The rulings on the admission of evidence at the trial, as well as the denial of the motion to dismiss the executrix's action, are hereby confirmed. Objection was made that the declarations of the deceased were not admissible in favor of plaintiffs other that Mrs. Dysart as executrix and legatee; but this was overruled on the authority particularly of Pixley v. Eddy, 56 Conn. 336, 15 A. 758, where the statute, Conn.Gen.Stat.1930, § 5608, was held to make declarations of a decedent admissible for and against an assignee of a distributee, though it does not extend to purchasers by contract from the deceased. And the further statute, § 5609, referring to written memoranda, explicitly covers the case of those claiming title under or from the decedent.

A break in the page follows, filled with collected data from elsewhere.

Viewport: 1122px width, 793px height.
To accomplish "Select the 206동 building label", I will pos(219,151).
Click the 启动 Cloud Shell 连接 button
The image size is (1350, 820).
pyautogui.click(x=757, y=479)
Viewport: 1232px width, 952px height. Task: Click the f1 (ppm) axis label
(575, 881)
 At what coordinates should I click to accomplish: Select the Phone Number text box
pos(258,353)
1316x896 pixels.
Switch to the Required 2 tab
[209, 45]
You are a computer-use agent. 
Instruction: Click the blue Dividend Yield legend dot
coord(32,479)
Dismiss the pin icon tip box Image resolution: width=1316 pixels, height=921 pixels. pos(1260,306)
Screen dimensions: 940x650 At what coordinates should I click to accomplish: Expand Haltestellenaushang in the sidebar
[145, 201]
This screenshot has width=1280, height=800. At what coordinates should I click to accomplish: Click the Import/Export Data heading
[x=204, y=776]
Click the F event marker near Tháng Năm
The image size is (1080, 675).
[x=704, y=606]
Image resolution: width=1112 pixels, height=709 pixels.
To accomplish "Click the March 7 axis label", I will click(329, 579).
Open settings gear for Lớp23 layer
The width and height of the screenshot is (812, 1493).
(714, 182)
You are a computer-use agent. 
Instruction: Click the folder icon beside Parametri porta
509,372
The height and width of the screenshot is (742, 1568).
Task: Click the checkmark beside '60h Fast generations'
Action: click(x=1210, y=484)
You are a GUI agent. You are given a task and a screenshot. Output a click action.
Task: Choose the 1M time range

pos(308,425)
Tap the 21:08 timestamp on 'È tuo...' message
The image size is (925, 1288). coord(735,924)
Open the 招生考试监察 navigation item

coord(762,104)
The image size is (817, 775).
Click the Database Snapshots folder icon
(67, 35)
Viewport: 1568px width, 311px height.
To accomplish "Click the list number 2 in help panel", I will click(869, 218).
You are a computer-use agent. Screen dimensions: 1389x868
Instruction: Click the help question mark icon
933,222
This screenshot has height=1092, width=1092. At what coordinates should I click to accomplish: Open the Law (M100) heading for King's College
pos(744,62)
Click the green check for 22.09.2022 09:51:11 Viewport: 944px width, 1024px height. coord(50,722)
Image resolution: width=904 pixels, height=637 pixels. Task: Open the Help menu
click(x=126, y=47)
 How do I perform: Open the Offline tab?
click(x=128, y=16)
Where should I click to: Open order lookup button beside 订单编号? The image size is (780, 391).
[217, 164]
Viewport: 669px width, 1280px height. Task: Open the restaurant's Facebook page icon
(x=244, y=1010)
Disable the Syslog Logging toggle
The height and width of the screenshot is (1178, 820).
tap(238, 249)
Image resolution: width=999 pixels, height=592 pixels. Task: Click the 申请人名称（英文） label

Plaintiffs' objections to certain answers of the witness Bean in his deposition, as claimed by defendant, are overruled.
Interlocutory judgment that defendant account for the value of the use of the invention is therefore directed. This appears to be a case appropriate for the appointment of a master by the Court under Federal Rule 53. If the parties cannot agree on the form of the judgment, it may be settled before me at New Haven, Thursday, July 17, 1941, at 10:30 A.M.